Meiotic recombination requires the formation and repair of genome-wide, programmed double-stranded breaks (DSBs). Repair of meiotic DSBs requires homologous recombination (HR), an error-free repair pathway required for crossover formation. Accordingly, error-prone pathways such as non-homologous end joining (NHEJ) are not favored during meiosis due to their propensity for generating mutations and their inability to form chiasmata. How error prone repair pathways are suppressed during meiosis is not well understood. Here, we demonstrate a role of for Mi2, the core ATPase subunit of the NuRD chromatin remodeling complex, in coordinating the repair of DSBs and maintaining genomic stability through multiple mechanisms.

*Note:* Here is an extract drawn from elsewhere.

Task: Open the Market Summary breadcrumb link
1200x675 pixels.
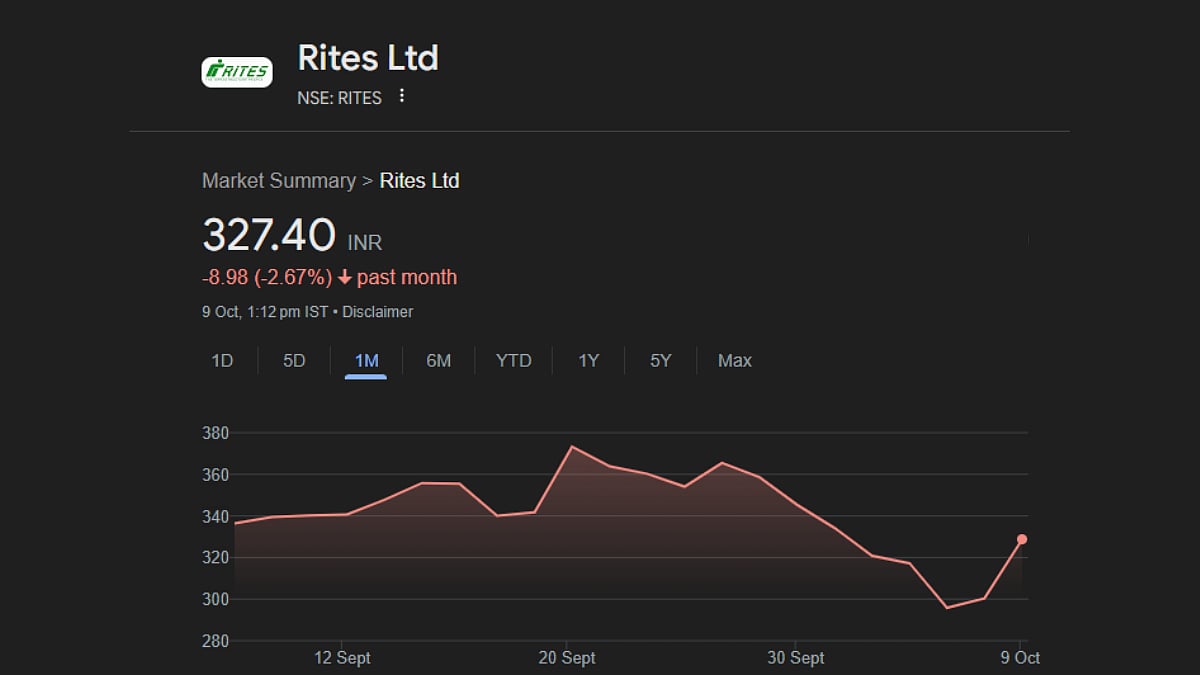Action: click(279, 181)
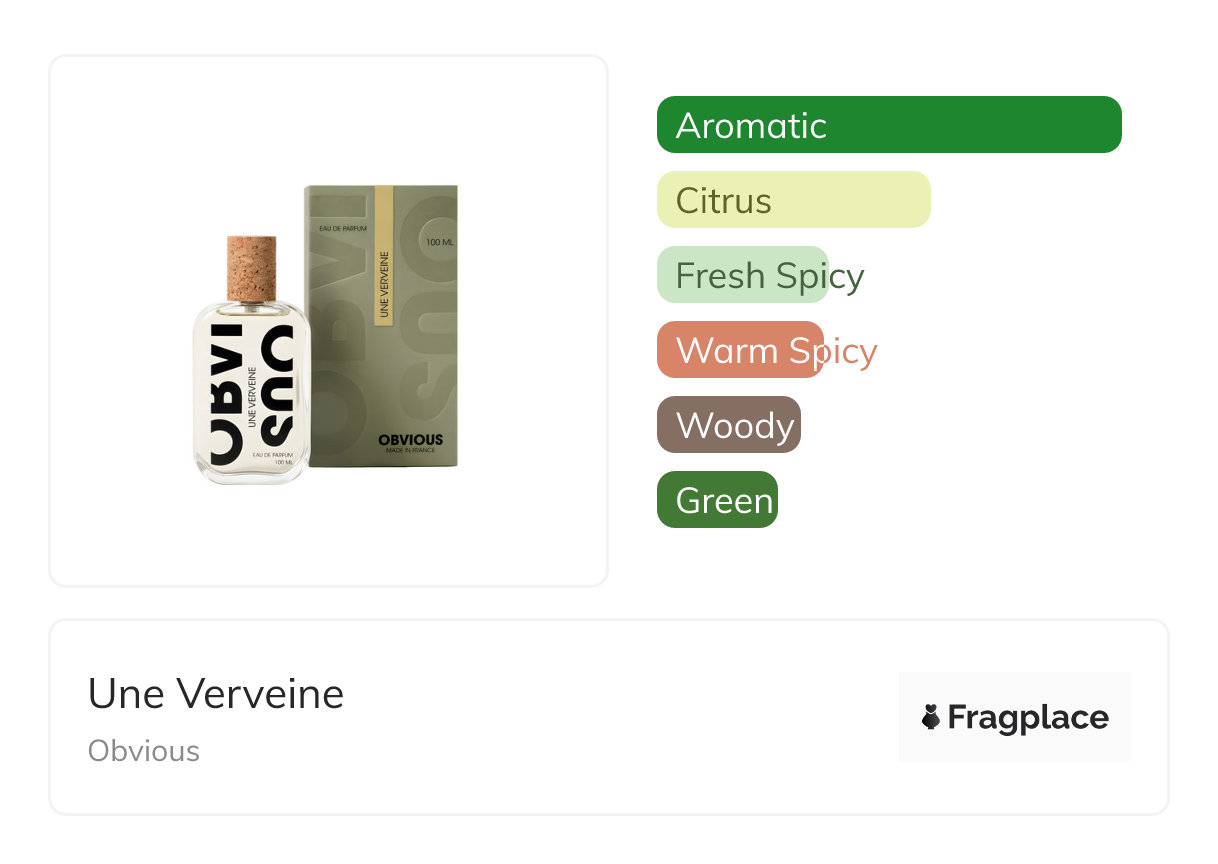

Our data reveal that the conserved Mi2 homologs CHD-3 and LET-418 promote HR, though in their absence, NHEJ is engaged as a secondary DNA repair mechanism to prevent persisting damage in gametes. In support of this, our findings indicate that a population of DSBs are repaired via NHEJ in situations with compromised LET-418 activity. Though HR mechanisms remain partially intact in
let-418 mutants, their germ lines possess multiple defects including increased corpses and presence of structurally abnormal chromosomes in oocytes. These data are corroborated by molecular evidence wherein
let-418 mutants have elevated expression of several NHEJ components, indicating a role for NuRD in the transcriptional regulation of repair genes during meiosis. Intriguing, our data also reveal that loss of LET-418 leads to upregulation of HR machinery, which we attribute to increased genomic stress in mitotically dividing germ cells, and we are currently investigating the causes and consequences of this. As these genes involved in these processes are highly conserved throughout eukaryotes, our findings have implications for understanding how Mi2 may contribute to the prevention of human disease states such as infertility and cancer.